[START OF SUPPLIED INFORMATION]

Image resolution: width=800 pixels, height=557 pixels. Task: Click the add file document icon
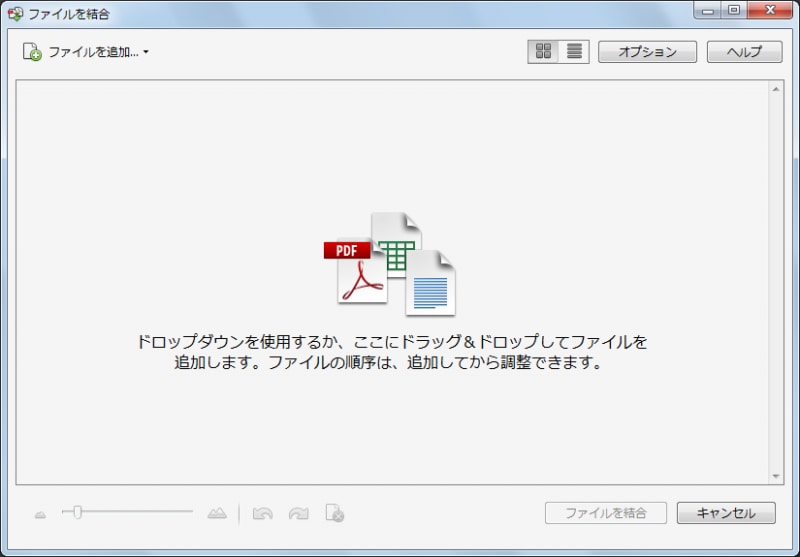pos(32,52)
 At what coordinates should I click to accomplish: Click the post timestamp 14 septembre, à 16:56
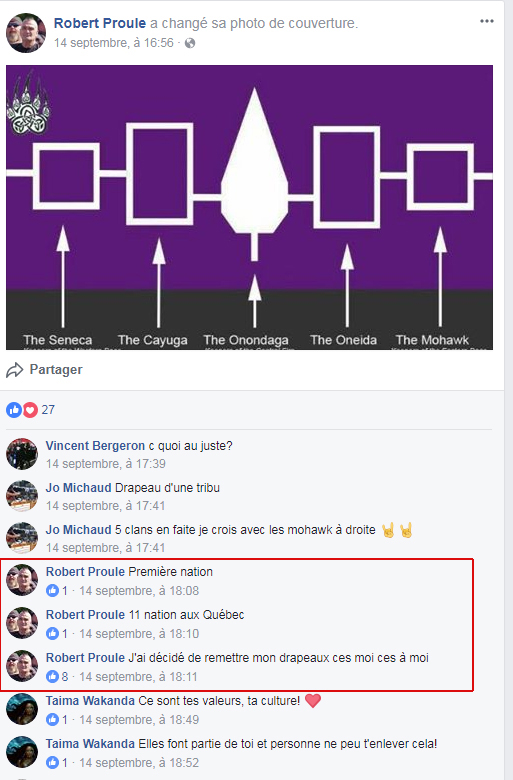point(114,43)
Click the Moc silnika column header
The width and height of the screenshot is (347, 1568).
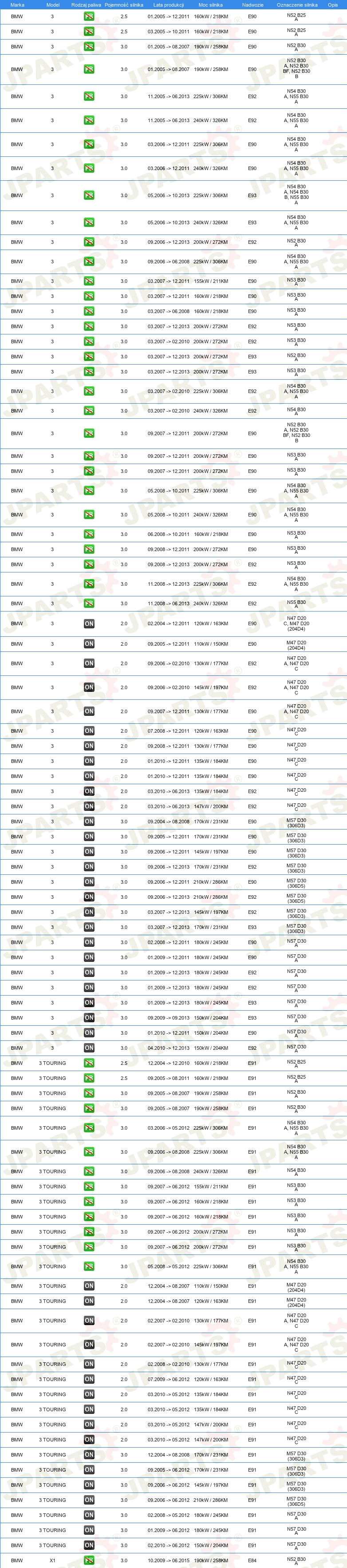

[END OF SUPPLIED INFORMATION]

— EXERCISE AIM —
Put the data above into a Markdown table with the columns Row and Line, numbering each line of text and omitting any blank lines. Leave the pictures out of the table.

— PROBLEM SOLUTION —
| Row | Line |
|---|---|
| 1 | Image resolution: width=800 pixels, height=557 pixels. Task: Click the add file document icon |
| 2 | pos(32,52) |
| 3 |  At what coordinates should I click to accomplish: Click the post timestamp 14 septembre, à 16:56 |
| 4 | point(114,43) |
| 5 | Click the Moc silnika column header |
| 6 | The width and height of the screenshot is (347, 1568). |